THE TRIAL COURT ERRED IN DENYING REQUESTED INSTRUCTION D-2.
¶ 20. At the conclusion of all proof, the following circumstantial evidence instruction was requested by Chaney:
The Court instructs the jury that if the State does not prove the Defendant guilty beyond every reasonable hypothesis consistent with innocence then you should find the Defendant not guilty.
¶ 21. This instruction was denied by the trial court. Chaney now argues on appeal that this instruction should have been granted as the contraband came from the coat he had borrowed from McGee, and he had no knowledge that contraband was in the coat.
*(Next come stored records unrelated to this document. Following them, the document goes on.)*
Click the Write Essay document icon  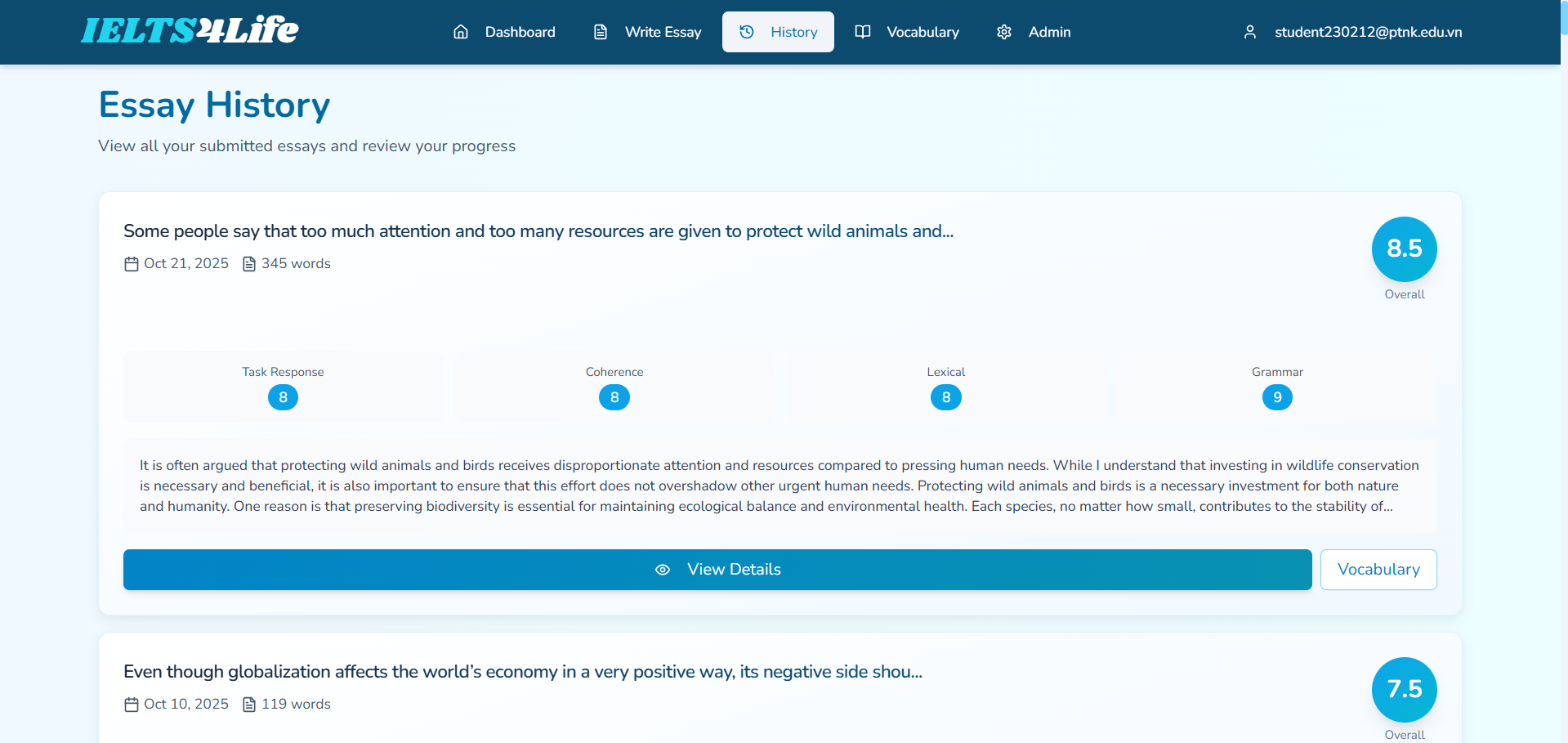(601, 32)
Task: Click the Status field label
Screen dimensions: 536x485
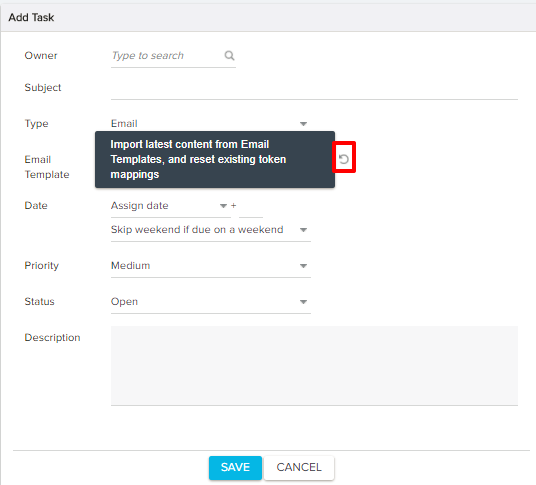Action: click(x=39, y=301)
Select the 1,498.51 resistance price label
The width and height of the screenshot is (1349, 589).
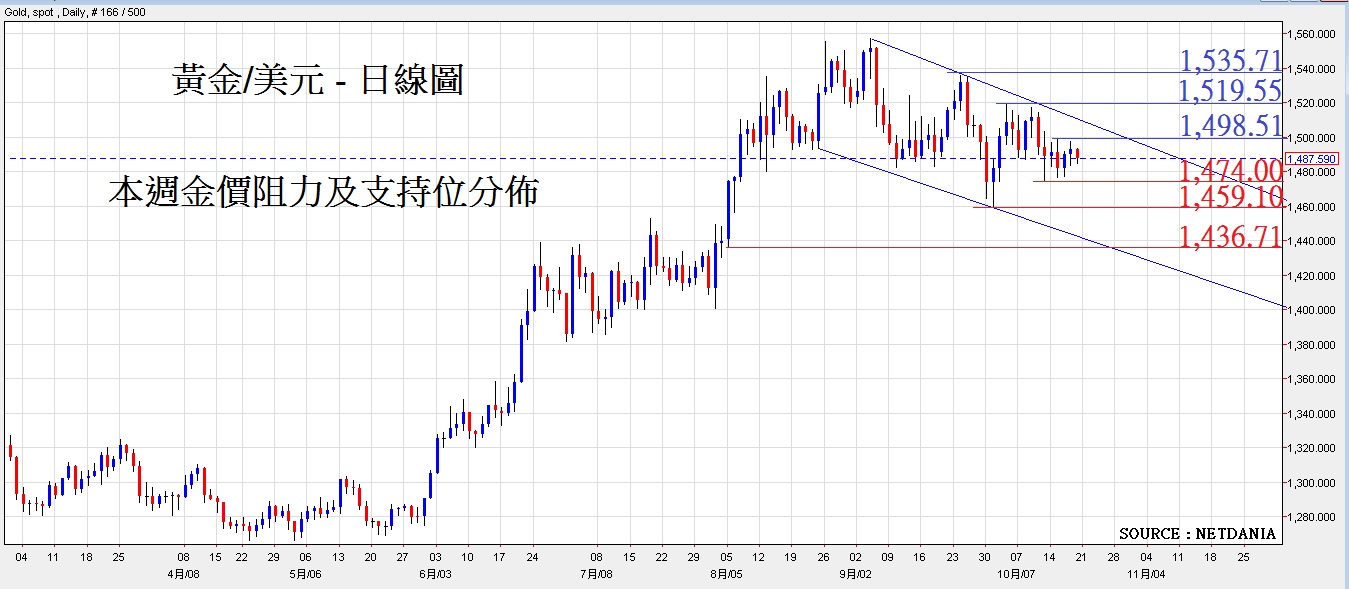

¶ 22. Our supreme court has stated that “[a] circumstantial evidence instruction must be given only when the prosecution can produce neither an eyewitness nor a confession/statement by the defendant.” Ladner v. State, 584 So.2d 743, 750 (Miss.1991) (citing Clark v. State, 503 So.2d 277, 279 (Miss.1987)). The simple fact of the matter is there was direct eyewitness testimony linking Chaney to possession of the cocaine. Fullwood testified that he saw Chaney take the dollar bill containing the crack cocaine from his pant’s pocket and not his coat pocket. This was not circumstantial evidence linking Chaney to the crack cocaine, but rather direct eyewitness testimony.
¶ 23. THE JUDGMENT OF THE DE-SOTO COUNTY CIRCUIT COURT OF CONVICTION OF POSSESSION OF COCAINE AND SENTENCE OF SIX YEARS IN THE CUSTODY OF THE MISSISSIPPI DEPARTMENT OF CORRECTIONS IS AFFIRMED. ALL COSTS OF THIS APPEAL ARE ASSESSED TO DESOTO COUNTY.
McMILLIN, C.J., KING AND SOUTHWICK, P.JJ., BRIDGES, COLEMAN, DIAZ, LEE, AND PAYNE, JJ., CONCUR. IRVING, J., DISSENTS WITHOUT SEPARATE WRITTEN OPINION.